● EXERCISE INSTRUCTIONS
Using the newsletter item on CSR amendments below, decide whether each statement agrees with it: 1. The Ministry of Corporate Affairs introduced the changes through notifications dated January 22, 2021. 2. The amended provision is Section 135 of the Companies Act, 2013. 3. No mechanism has yet been set for unspent amounts from ongoing projects. Answer yes or no for each and quote the words of the text that decide it.

Corporate Laws Newsletter: Corporate Social Responsibility provisions- Significant Amendments-Feb-2021
In a significant move to boost transparency and effectiveness, the Ministry of Corporate Affairs (MCA) has introduced major changes to the corporate social responsibility (“CSR”) regime in India through notifications dated January 22, 2021. Section 135 of the Companies Act, 2013 (“Act”) has been amended vide the Companies (Amendment) Act, 20191 to clarify that calculation of the 2% amount of average net profits for the entities who have not completed three financial years since incorporation, will now make the contribution based on calculations made since its incorporation, during such immediately preceding financial years. In addition, a mechanism to deal with any unspent amount pursuant to any ongoing project has been prescribed.

● STORED DATA
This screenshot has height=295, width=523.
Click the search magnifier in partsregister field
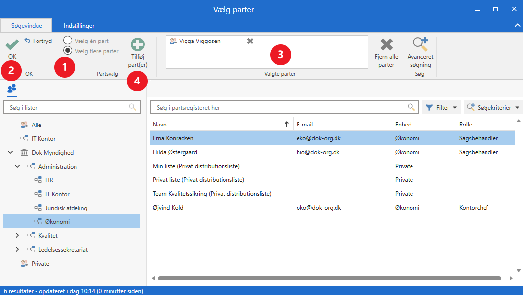click(411, 107)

● RESULT
1. Yes: "the Ministry of Corporate Affairs (MCA) has introduced major changes to the corporate social responsibility (“CSR”) regime in India through notifications dated January 22, 2021"
2. Yes: "Section 135 of the Companies Act, 2013 (“Act”) has been amended"
3. No: "a mechanism to deal with any unspent amount pursuant to any ongoing project has been prescribed"